Jun 20, 2012, 9:50 PM

Post #26 of 30 (843 views)
Permalink
Re: 8400GS -> GT 430 -> ?? (60Hz, VDPAU High Quality) [In reply to]

On 6/21/12, Gary Buhrmaster <gary.buhrmaster [at] gmail> wrote:
> On Wed, Jun 20, 2012 at 4:24 PM, Christopher Kerr <mythtv [at] theseekerr>
> wrote:
> ....
>> GT640's are just starting to become available as desktop cards - they're
>> based on chips intended for laptop usage, so I expect a low-profile
>> version
>> will be along shortly. They should be ~40% faster than GT440's (which are
>> basically just factory overclocked GT430's) which would make them strong
>> contenders as HTPC cards if a fanless version shows up.
>
> There is "faster" and there is "faster". For many applications, the
> GT430 is "faster" than a GT220, but not for running the de-interlacer
> code (the improvements are elsewhere).
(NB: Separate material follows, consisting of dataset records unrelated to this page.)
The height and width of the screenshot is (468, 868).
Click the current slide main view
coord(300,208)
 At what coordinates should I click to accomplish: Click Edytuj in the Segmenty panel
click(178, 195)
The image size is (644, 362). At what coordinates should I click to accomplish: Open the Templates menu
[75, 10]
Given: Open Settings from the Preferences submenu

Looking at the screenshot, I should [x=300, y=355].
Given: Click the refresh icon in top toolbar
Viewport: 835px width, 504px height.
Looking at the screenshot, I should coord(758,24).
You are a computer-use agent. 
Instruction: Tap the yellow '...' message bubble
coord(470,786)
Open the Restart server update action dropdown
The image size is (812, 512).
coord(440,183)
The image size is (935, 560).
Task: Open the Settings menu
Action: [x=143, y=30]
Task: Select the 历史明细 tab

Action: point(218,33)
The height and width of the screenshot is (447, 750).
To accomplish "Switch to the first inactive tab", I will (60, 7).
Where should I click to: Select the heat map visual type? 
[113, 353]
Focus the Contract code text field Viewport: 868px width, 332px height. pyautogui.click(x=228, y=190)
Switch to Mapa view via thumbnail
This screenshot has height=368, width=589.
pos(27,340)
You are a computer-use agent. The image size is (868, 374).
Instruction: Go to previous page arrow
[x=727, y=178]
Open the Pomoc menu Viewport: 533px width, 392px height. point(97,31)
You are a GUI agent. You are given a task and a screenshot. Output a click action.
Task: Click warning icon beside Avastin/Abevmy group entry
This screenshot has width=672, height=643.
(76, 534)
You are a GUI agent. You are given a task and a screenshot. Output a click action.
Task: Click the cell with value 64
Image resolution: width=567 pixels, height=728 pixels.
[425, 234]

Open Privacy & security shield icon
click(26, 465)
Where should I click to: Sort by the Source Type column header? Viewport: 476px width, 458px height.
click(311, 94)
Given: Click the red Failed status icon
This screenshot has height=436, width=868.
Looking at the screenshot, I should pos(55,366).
Any recent nVidia card
> can do decoding of the usual codecs (mpeg/h264) via dedicated
> hardware. The code that does the deinterlacing runs in the
> stream processors, and how many are needed, at what clock
> speed, is highly dependent on not only your content type but the
> nVidia stream processor architecture.

As you note, comparison is difficult. The GT430 has 96 Fermi-type
shader cores clocked around 1.4GHz. The GT640 has 384 Keplar-type
shader cores, which are substantially different and don't use an
independent clock (but for reference, they're clocked, along with the
core, at 900MHz).

Both have a 128-bit memory bus supporting DDR3 at 1.8GHz effective data rate.

So I'm optimistic, but right now I have no proof.

> I have seen no
> evaluation of the GT640M (the M is important) in regards to
> its capability

The M is less important for this particular card than you'd expect, as
the 640 uses the same (GK107) chip - the 640M just complicates matters
by throwing in a slower base clock with "Turbo" modes.

(To further complicate matters, there's also the GT630, which is an
OEM part which is basically the GT640M on a desktop card. Even more
confusingly, it used to be called the GT640, until nVidia renamed it
when they introduced the current GT640....)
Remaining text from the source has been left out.